Much to my surprise this was not the case at all. Cubling was very much following every move on stage and simply got it. In fact, I could ask her what each dancer was impersonating when I didn't get it. Snowflake was also following the basics of the story, but got a bit confused by the changing set and didn't quite understand that the door that lead in was now a door that led out so that we were now looking at the inside of a house rather than the outside. Other than that I was more than surprised how much both children got out of the performance.

I suppose it was classic ballet, an orchestra underneath playing a very nice score, the dancers dancing pretty much as you'd expect a ballerinas to dance, the set design was magical, and both children sat for the full duration (ok, towards the end, Snowflake struggled a little bit, but nothing too serious).
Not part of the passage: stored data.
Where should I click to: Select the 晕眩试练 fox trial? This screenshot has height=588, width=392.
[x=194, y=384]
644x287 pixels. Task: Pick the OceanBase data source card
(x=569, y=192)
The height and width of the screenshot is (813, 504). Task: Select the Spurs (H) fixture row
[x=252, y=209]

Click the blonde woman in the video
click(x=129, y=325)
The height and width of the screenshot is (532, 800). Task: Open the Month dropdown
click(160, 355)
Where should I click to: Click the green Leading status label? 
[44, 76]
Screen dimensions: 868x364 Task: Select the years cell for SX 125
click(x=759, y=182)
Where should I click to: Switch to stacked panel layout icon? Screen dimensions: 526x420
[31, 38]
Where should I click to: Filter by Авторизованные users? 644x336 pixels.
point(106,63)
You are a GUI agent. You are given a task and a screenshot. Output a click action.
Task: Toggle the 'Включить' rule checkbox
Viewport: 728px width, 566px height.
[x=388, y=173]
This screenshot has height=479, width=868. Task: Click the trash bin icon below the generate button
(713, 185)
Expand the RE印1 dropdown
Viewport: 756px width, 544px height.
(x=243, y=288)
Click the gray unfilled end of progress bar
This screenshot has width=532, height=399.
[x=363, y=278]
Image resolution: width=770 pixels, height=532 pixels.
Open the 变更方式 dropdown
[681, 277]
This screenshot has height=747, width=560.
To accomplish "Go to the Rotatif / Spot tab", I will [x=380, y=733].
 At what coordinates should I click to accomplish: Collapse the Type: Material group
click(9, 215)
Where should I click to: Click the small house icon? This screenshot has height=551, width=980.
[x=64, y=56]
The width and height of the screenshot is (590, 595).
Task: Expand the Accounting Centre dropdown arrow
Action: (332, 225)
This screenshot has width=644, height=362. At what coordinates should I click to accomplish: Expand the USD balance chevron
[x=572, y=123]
It was dark enough to create serious suspense for Cubling (6 years old) but her fears (of the witch) never materialised because the production team was rather clever by making the actual witch a little bit comic and giving her a light grey outfit rather than the obvious choice of dark clothes. In fact, I was rather relieved because Cubling was so worried about the witch making an appearance that a scary looking witch may have sent her imagination out of the roof.

There were also pleasant minor departures from the traditional storyline which made the story more believable, and less dark. Yes, the witch was thrown into the oven eventually (Snowflake was not happy about this, even though the witch was a bad person, bless) but it was so close to the end that the witch almost instantly came out to the applause, clearly alive and unburned.

There was nothing to fault the production, it was simply beautiful in all aspects, music, dancing, costumes, set (oh the set... I just loved it).

All in all, it was magic on a dreich and dark December afternoon, there was hardly a better way to spend the day.

Hansel and Gretel is still touring until February throughout Scotland.

Full disclaimer: we were given tickets to see the ballet in return for a review post.